Use these questions to focus the conversation and compare vein clinic services:
How do you decide between liquid sclerotherapy, foam sclerotherapy, and laser for my pattern? Will you use ultrasound guided sclerotherapy for any feeders, and is that included in the fee? How many sclerotherapy sessions do you anticipate, and what is your touch up policy? What compression do you recommend, and for how long after each session? Where do your before and after photos come from, and can I see cases like mine?
I also pay attention to logistics. Does the clinic stock a range of compression sizes so you can leave prepared? Do they schedule follow up at four to eight weeks automatically, so trapped blood can be addressed and results can be documented? Small operational details hint at consistent outcomes.
Setting expectations: pain level, downtime, and success rates
Sclerotherapy pain level is low for most. Patients describe it as a 2 to 4 out of 10, with the occasional sharp pinch over bony areas. If needles worry you, a small amount of topical anesthetic or a cold air device helps. Sessions are short, so even those who dislike medical settings tolerate it well.

Sclerotherapy downtime is also modest. Many go back to desk work the same day. Retail and hospital staff who stand for long shifts usually schedule sessions on an afternoon before a day off. By day three, stockings feel normal, bruising softens, and movement is uninhibited. The most noticeable constraint is avoiding high heat and intense leg workouts for a week.

Sclerotherapy effectiveness has been studied for decades. Clearance rates in the medical literature align with what patients see in the office, roughly 70 to 90 percent improvement for spider veins after an appropriate series. Recurrence in the exact same treated segment is low. New vein formation over years is common in those with a strong family history or ongoing occupational standing. Maintenance once or twice a year keeps things in check.

Complications are uncommon but real. Injection outside a vein can cause a small ulcer that requires local care and patience. Allergic reactions to modern agents are rare. Deep vein thrombosis after cosmetic leg sclerotherapy is very rare, especially when clinicians avoid injecting into high flow junctions and encourage early walking. Visual disturbances and migraine like symptoms occur more often with foam in those who already have migraines and generally resolve in minutes to hours. Your clinician should discuss these sclerotherapy risks Nortonville, KY sclerotherapy https://www.instagram.com/rbmedspa/ and how they mitigate them in your plan.
Putting it together
For spider vein therapy on the legs, sclerotherapy remains the best blend of precision, cost, and results. It targets the problem at the level of the vein wall, clears predictable patterns efficiently, and slots into a work week with little fuss. Laser has a role for ultra fine reds and for faces. Larger, symptomatic veins need a different toolkit, often combined with sclerotherapy for finish work.

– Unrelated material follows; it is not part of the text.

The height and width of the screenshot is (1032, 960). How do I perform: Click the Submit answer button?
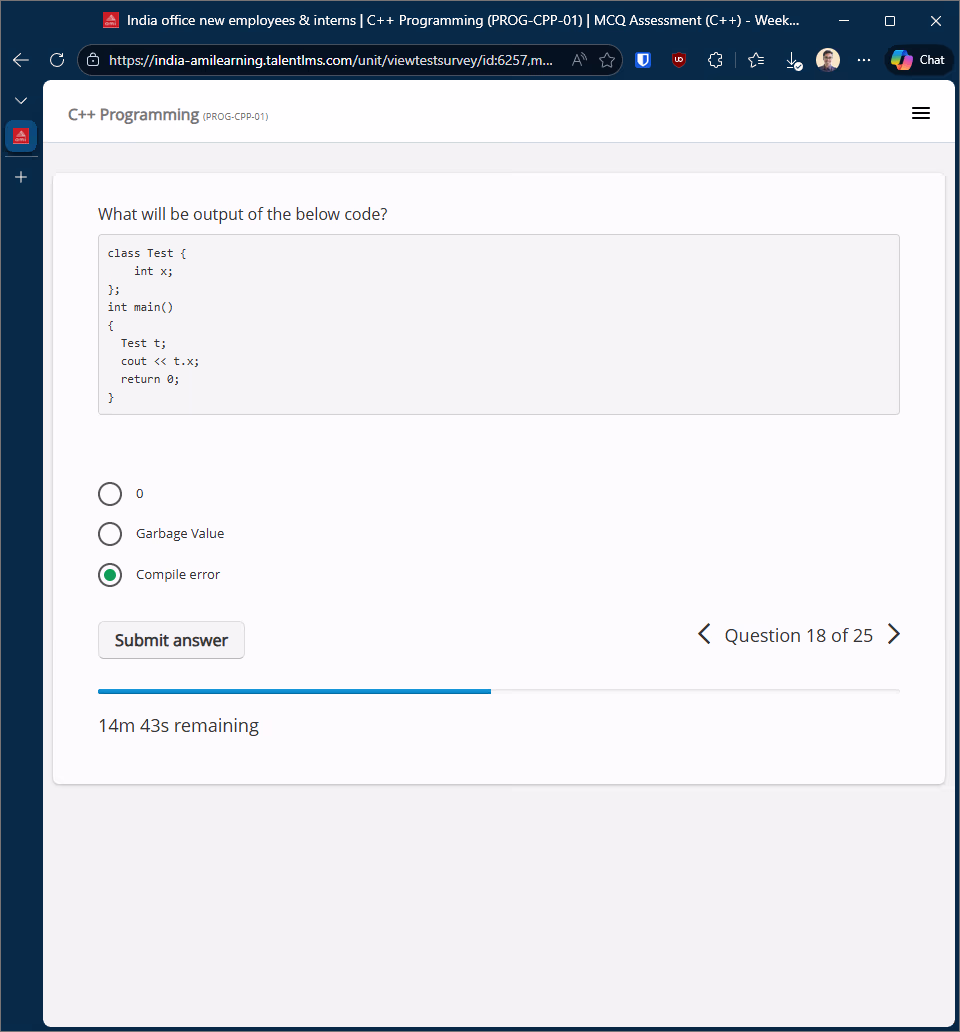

Plan your sclerotherapy treatment like you would a minor home project. Budget for two to three sessions if your clusters are scattered and light, four if they are dense, and a quick annual touch up if you are prone to new ones. Expect some bruising and tenderness, commit to a week of compression and sensible activity, and protect your legs from excess sun for a month. If your clinician addresses feeders first and follows you through to clear trapped blood, the before and after will reflect the care taken.

One last practical tip. If you are aiming to feel good in shorts for a summer trip, start in late winter or early spring. That gives you time for the series, for the body to finish the cleanup, and for any mild staining to fade. The most satisfied patients I see are the ones who pair good timing with the right expectations. They come back a year later for a twenty minute touch up instead of a new project, and they spend more time thinking about hikes and beaches than about veins. That is the point of the therapy, after all.